O restante Ultramar estava ao abandono, com o Estado da Índia também temporariamente ocupado pelos ingleses, o que ocorreu entre 1799 e 1813.

Os ingleses dominavam ainda o exército português e o seu Comandante, o Marechal Beresford, era, simultaneamente, Regente, por delegação de D. João VI.

Figura 6 – Monumento aos Heróis da Guerra Peninsular, em Lisboa.

 

Estou ainda em crer que a maioria do povo português entendeu as razões da partida da Família Real para o Brasil, mas deixou de perceber a demora no seu regresso. E tudo isso causou um sentimento, digamos, de orfandade.

A piorar as coisas, apesar dos franceses terem sido expulsos – pois lamentavelmente não conseguimos trucidar todos eles –, deixaram cá as ideias jacobinas que transportavam na ponta das baionetas, o que veio a causar, posteriormente, a maior das divisões fratricidas alguma vez ocorrida no seio da Nação Portuguesa.

A primeira grande reacção provocada por este estado de coisas foi uma conjura, abortada em 1817, liderada por Gomes Freire de Andrade, que era Grão-Mestre da Maçonaria – ramo francês – que acabou enforcado com mais onze correligionários (hoje conhecidos como mártires da Pátria).

Figura 7 – Wiliam Carr Beresford            Figura 8 – Gomes Freire de Andrade

(1768-1854).                                                    (1757-1817).

 

Até que, em 14 de Agosto de 1820, aproveitando a ausência de Beresford no Rio de Janeiro, rebentou uma revolução liberal, no Porto, que saiu vitoriosa. Esta Revolução foi preparada por um conjunto de notáveis civis e militares, liderados pelo bacharel Manuel Fernandes Tomás, que se reuniam numa loja maçónica apelidada de Sinédrio.

Esta revolução captou a anuência de Lisboa, em 15 de Setembro, tendo-se reunido rapidamente uma Assembleia Constituinte, encarregada de elaborar uma Constituição, que veio a ser aprovada, em 23 de Setembro de 1822.

Figura 9 – Manuel Fernandes Tomás (1771-1822).

--- --- ---

#### TAREFA
Reproduza, sem alterações, a passagem do texto citado que começa em "O restante Ultramar" e vai até "digamos, de orfandade.".

--- --- ---

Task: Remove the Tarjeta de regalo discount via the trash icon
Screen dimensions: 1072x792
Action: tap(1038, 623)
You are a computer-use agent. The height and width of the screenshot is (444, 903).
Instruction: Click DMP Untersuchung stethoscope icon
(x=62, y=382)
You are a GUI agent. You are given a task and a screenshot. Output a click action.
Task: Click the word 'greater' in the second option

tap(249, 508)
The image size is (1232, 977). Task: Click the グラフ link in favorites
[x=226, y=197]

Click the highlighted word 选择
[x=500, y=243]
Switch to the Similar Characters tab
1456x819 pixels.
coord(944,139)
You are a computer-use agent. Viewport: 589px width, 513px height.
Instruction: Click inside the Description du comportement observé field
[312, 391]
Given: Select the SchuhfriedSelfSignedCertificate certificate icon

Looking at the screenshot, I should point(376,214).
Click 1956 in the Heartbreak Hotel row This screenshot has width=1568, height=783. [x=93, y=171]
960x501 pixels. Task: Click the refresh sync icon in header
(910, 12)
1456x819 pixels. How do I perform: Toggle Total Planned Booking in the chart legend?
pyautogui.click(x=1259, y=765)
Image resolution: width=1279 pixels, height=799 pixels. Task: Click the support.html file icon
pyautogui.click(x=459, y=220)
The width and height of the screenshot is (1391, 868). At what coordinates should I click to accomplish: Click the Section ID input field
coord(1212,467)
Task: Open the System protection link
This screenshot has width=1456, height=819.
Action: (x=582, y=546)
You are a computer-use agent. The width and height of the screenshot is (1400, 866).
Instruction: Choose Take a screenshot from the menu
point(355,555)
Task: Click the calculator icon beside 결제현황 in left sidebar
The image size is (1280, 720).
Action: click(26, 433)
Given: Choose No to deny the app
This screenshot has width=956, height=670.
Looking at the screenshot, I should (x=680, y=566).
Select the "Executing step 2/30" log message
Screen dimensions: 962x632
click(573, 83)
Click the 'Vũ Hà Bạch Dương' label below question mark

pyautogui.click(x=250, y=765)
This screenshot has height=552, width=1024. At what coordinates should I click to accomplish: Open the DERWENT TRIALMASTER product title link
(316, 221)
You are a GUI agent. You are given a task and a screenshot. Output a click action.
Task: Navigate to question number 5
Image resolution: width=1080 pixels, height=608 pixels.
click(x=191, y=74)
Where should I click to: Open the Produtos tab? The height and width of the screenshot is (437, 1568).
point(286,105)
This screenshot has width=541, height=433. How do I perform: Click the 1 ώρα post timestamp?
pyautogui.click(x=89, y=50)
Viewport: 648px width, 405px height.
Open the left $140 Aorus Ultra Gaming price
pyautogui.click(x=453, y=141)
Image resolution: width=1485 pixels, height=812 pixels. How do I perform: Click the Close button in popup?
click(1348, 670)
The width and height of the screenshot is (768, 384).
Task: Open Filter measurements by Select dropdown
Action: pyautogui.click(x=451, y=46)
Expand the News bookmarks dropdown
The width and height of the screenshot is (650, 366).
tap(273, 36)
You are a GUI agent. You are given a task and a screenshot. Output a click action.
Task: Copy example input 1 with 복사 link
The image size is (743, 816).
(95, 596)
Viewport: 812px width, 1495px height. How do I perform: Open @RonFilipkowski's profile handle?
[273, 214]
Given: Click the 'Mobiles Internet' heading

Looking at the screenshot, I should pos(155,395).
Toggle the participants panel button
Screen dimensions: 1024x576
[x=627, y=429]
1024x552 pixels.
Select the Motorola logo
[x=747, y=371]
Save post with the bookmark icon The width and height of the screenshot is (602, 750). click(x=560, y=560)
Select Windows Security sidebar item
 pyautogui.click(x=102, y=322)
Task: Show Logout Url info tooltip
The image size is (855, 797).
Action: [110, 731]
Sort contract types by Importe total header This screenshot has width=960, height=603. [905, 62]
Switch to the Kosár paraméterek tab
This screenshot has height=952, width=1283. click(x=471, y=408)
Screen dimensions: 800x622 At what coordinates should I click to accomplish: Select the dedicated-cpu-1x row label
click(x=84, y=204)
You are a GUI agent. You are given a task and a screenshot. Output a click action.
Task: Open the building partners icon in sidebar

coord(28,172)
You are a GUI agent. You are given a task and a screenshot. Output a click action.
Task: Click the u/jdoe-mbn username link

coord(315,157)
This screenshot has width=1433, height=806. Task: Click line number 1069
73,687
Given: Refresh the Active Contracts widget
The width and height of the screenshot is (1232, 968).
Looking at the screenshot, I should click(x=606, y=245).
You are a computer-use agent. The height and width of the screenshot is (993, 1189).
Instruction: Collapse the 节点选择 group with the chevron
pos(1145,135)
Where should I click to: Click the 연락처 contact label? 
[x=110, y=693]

--- --- ---

#### SOLUÇÃO
O restante Ultramar estava ao abandono, com o Estado da Índia também temporariamente ocupado pelos ingleses, o que ocorreu entre 1799 e 1813.

Os ingleses dominavam ainda o exército português e o seu Comandante, o Marechal Beresford, era, simultaneamente, Regente, por delegação de D. João VI.

Figura 6 – Monumento aos Heróis da Guerra Peninsular, em Lisboa.

 

Estou ainda em crer que a maioria do povo português entendeu as razões da partida da Família Real para o Brasil, mas deixou de perceber a demora no seu regresso. E tudo isso causou um sentimento, digamos, de orfandade.